**TASK DATA**
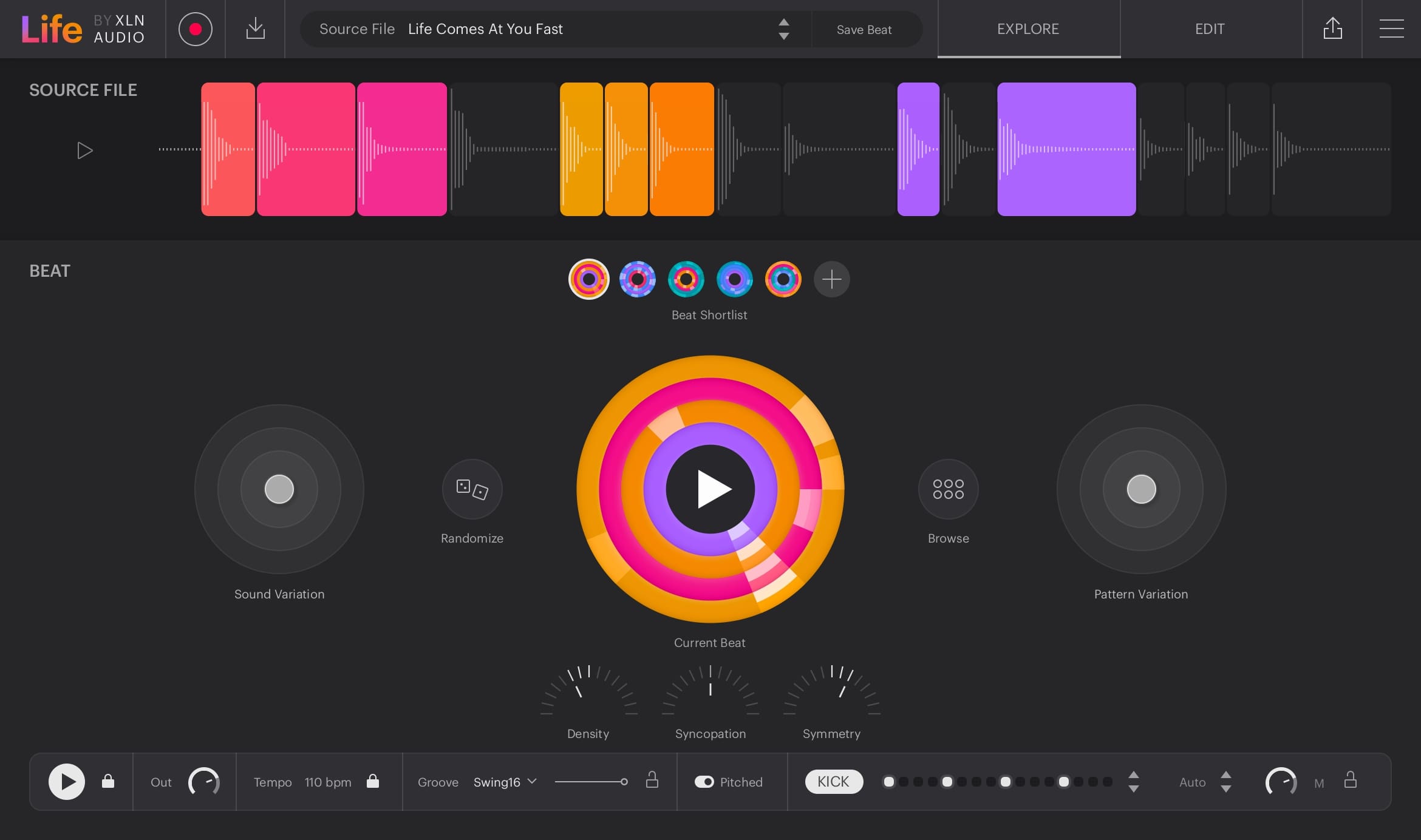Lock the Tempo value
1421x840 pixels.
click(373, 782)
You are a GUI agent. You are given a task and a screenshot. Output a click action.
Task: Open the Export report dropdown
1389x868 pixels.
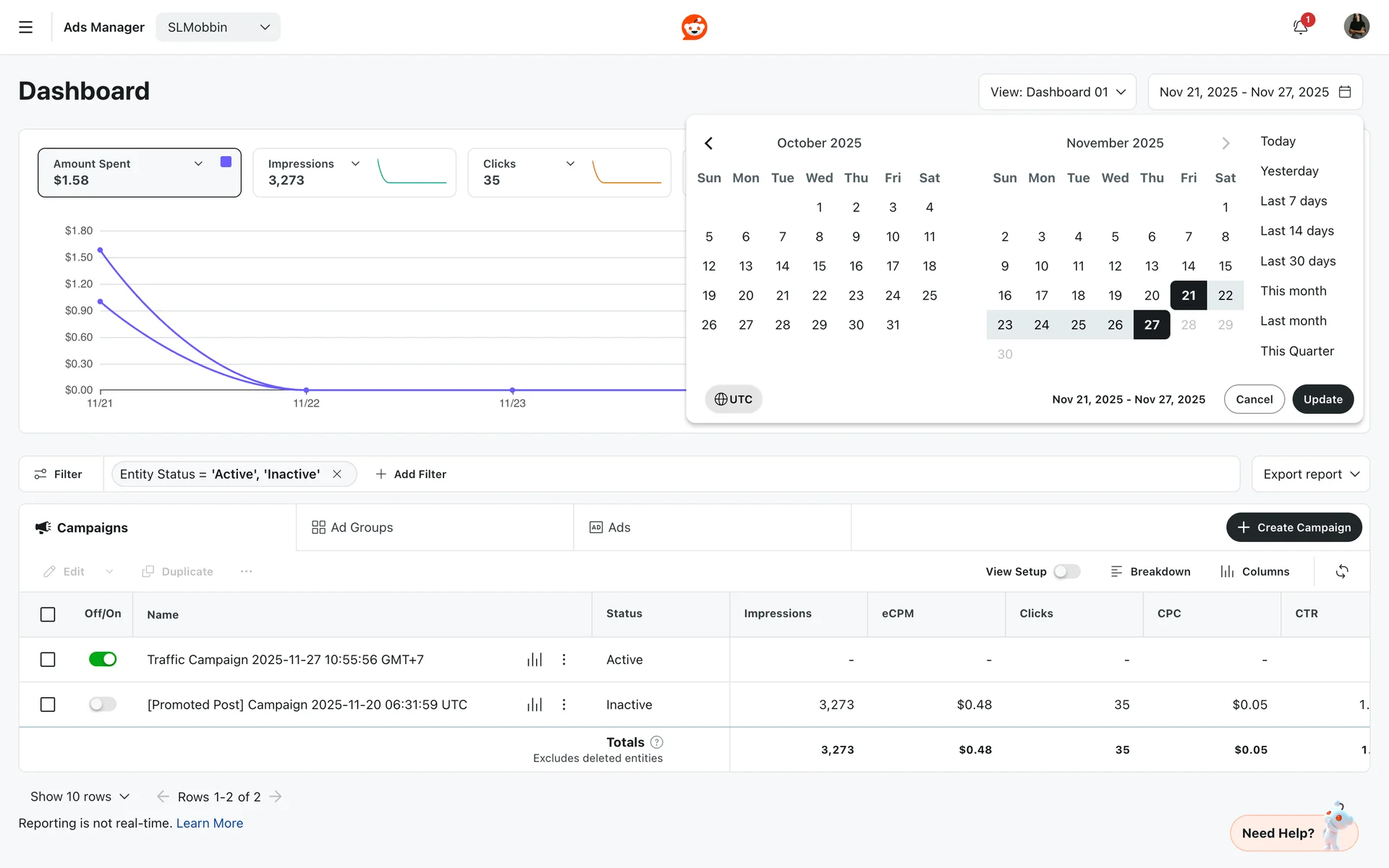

**AIM OF THE TASK**
Restate word for word the lines running from the one with "You are a GUI" to the end of the entries; pictures are to be left out.

**SOLUTION TO THIS PROBLEM**
You are a GUI agent. You are given a task and a screenshot. Output a click action.
Task: Open the Export report dropdown
1389x868 pixels.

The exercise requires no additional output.